Zweitens bekommt jeder nahezu kostenlos eine passende Persönlichkeitsbildung und täglichen Dauerunterricht in moralischen Kernsätzen, mit denen man Rechte und Pflichten einzuschätzen und alles in eine Lebenlage zu verwandeln weiß, an der man sich nach Kräften und eigenem Können zu bewähren hat. Dank dieser Allgemeinbildung weiß jeder, daß es schlaue Köpfe gibt, die was erfinden, kluge, die regieren, dümmere, bei denen es seine Ordnung hat, wenn sie es nicht so weit gebracht haben.

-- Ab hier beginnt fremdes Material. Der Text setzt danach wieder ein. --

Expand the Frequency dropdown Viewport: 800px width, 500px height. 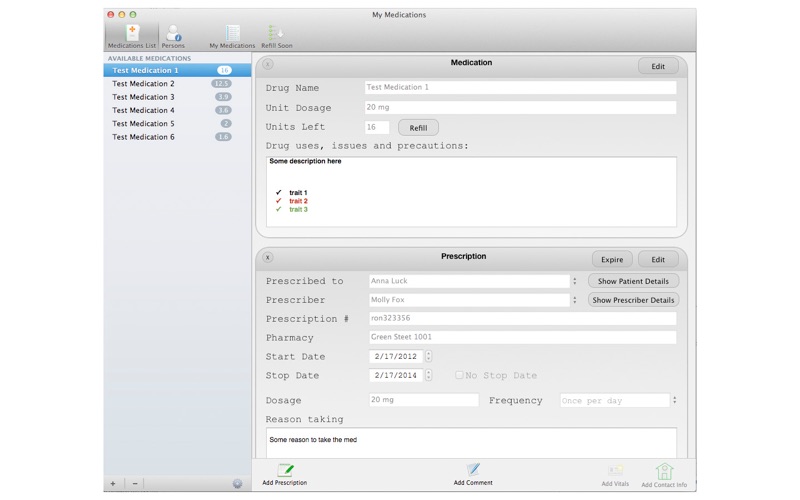coord(674,400)
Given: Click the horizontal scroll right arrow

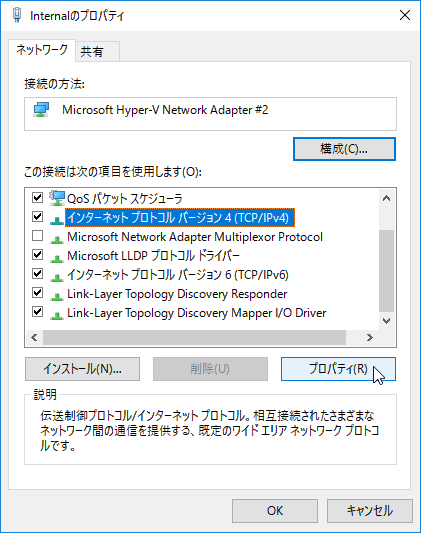Looking at the screenshot, I should pyautogui.click(x=370, y=338).
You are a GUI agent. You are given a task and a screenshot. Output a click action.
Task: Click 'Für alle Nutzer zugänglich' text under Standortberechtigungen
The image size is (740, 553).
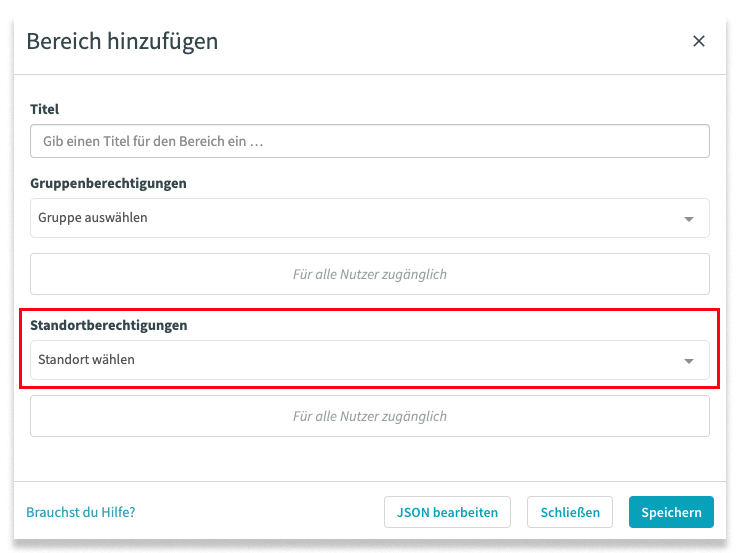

Drittens blüht neben den paar Geboten der Staatsbürgermoral in einem aufgeklärten Volk das Unwissen und so ziemlich jeder Unsinn, der den Verhältnissen Schicksalskraft und den eigenen Anstrengungen höhere Bedeutung verleiht. Bei Horoskop und Kartenlesen, Wundermitteln und manchem Unerklärlichen, aber auch im Katechismus des institutionalisierten Aberglaubens kennt sich jeder irgendwie aus, und all das erfreut sich reger öffentlicher Betreuung.
Viertens bewährt sich das Aufgeklärtsein im Glauben ans Wissen, das andere unbefragt repräsentieren. Auf Autoritäten kann man hören, wenn die Verantwortlichen sagen, daß es welche sind. Von denen läßt man sich bestätigen, worauf es ankommt. So werden die Massen im Namen des Wissens verdummt und bei Staatslaune gehalten, damit sie sich auf die gesellschaftlichen Fortschritte einstellen, die mit Hilfe der Wissenschaft zustande gebracht werden.
Wissen und Bildung gibt es schon im Kapitalismus. Er beruht schließlich auf ihrer Anwendung. Die sieht so aus, daß den Massen Wissen erspart bleibt, Arbeit aber nicht. Die verantwortliche Minderheit braucht weder zu arbeiten noch etwas zu wissen, weil sie ganz ohne eigenes Zutun aus den Erträgen der Wissenschaft einen Selbstbedienungsladen gemacht hat. So leidet die arbeitende Klasse weniger daran, daß ihr die Bildung vorenthalten wird, als an ihrer Ausbeutung. Gegen die allgemeine Volksverbildung hilft deswegen auch keine Volksbildung. Umgekehrt: Die gehört zu den Gratisgaben einer gelungenen Revolution.